- _Available data_:
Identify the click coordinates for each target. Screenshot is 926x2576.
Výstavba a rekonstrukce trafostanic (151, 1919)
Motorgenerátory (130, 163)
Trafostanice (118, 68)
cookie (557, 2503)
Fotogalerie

- _What needs to be done_:
The data above must be returned in full, exactly as written.

- _Result of the task_:
Identify the click coordinates for each target. Screenshot is 926x2576.
Výstavba a rekonstrukce trafostanic (151, 1919)
Motorgenerátory (130, 163)
Trafostanice (118, 68)
cookie (557, 2503)
Fotogalerie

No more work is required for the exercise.